EXERCISE INSTRUCTIONS
Rewrite every line of the entries below as a Markdown table with the columns "Line No." and "Entry Line," skipping blank lines. Leave the pictures out of the table.

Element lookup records
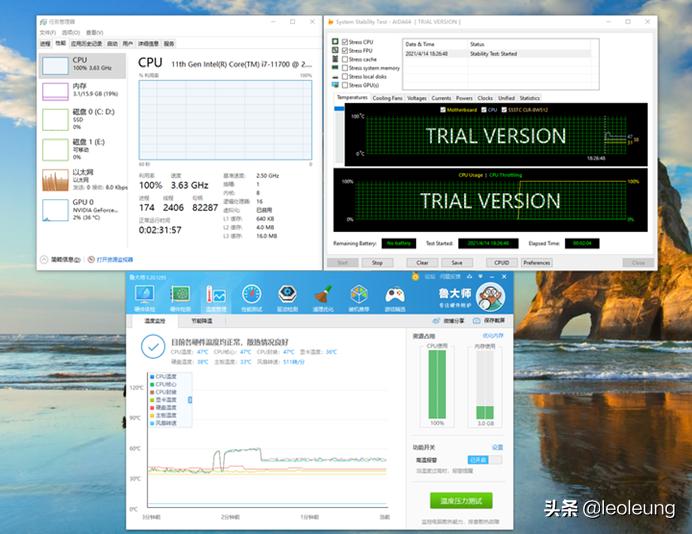This screenshot has height=534, width=692.
Task: Click the Stop button in AIDA64
Action: click(377, 263)
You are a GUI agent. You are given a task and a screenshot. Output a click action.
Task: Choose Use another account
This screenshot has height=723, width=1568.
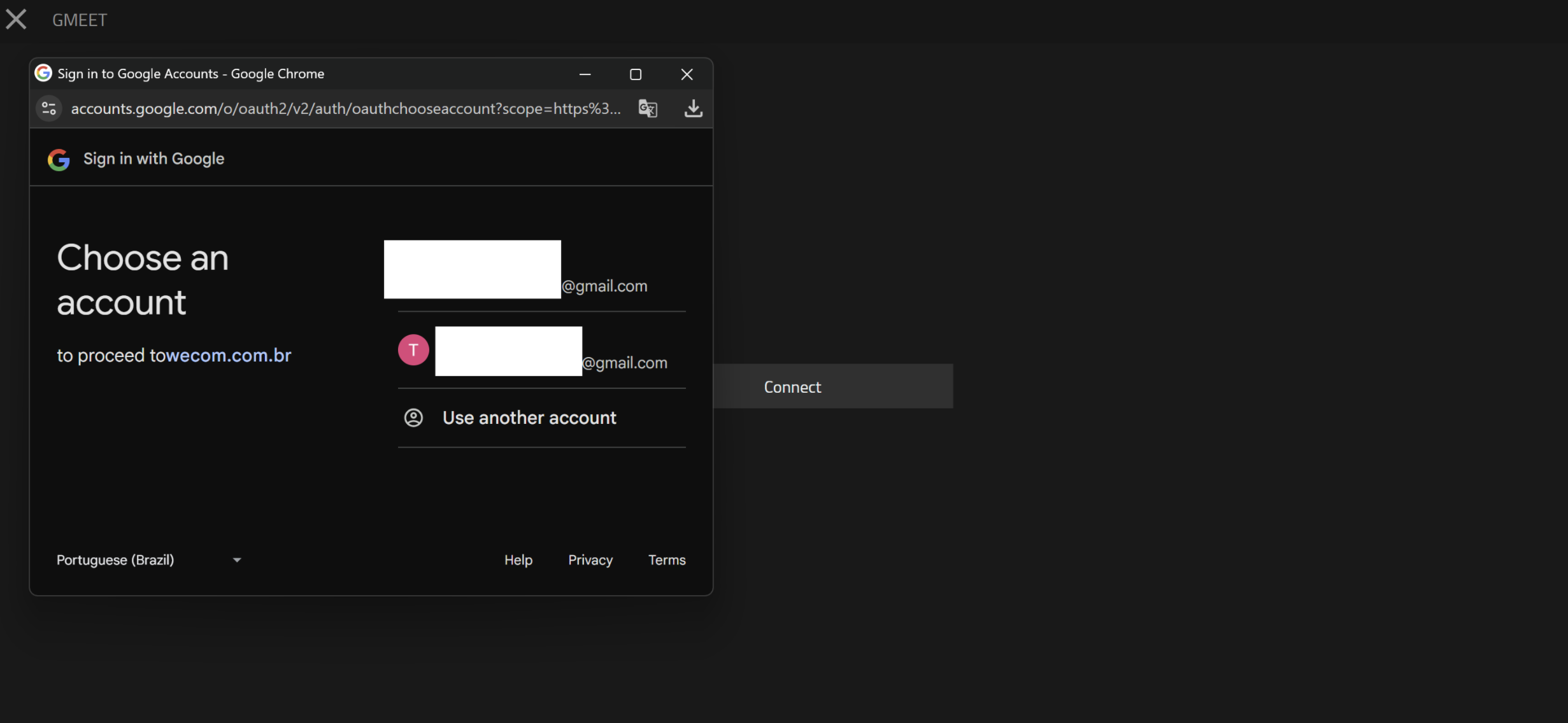(x=529, y=418)
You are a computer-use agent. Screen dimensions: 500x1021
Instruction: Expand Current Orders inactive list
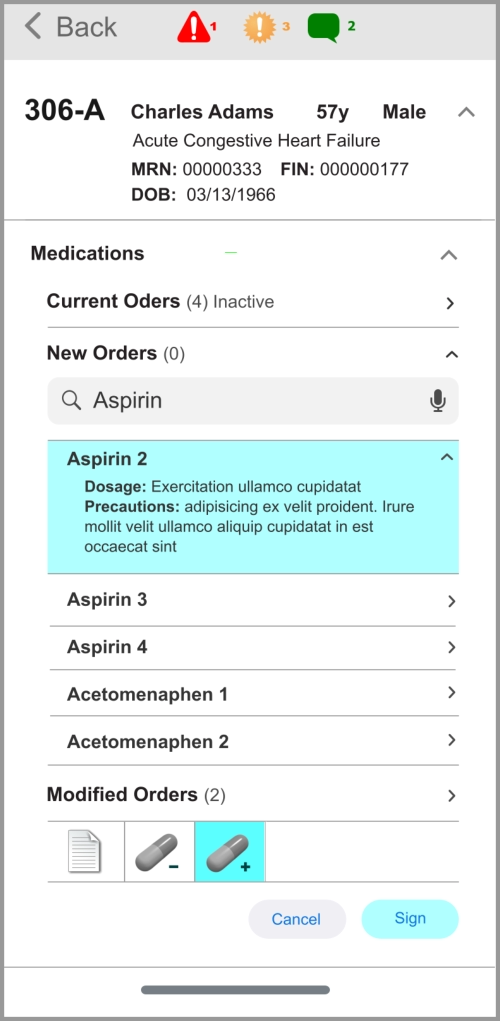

CORRECT RESULT
| Line No. | Entry Line |
|---|---|
| 1 | This screenshot has height=534, width=692. |
| 2 | Task: Click the Stop button in AIDA64 |
| 3 | Action: click(377, 263) |
| 4 | You are a GUI agent. You are given a task and a screenshot. Output a click action. |
| 5 | Task: Choose Use another account |
| 6 | This screenshot has height=723, width=1568. |
| 7 | (x=529, y=418) |
| 8 | You are a computer-use agent. Screen dimensions: 500x1021 |
| 9 | Instruction: Expand Current Orders inactive list |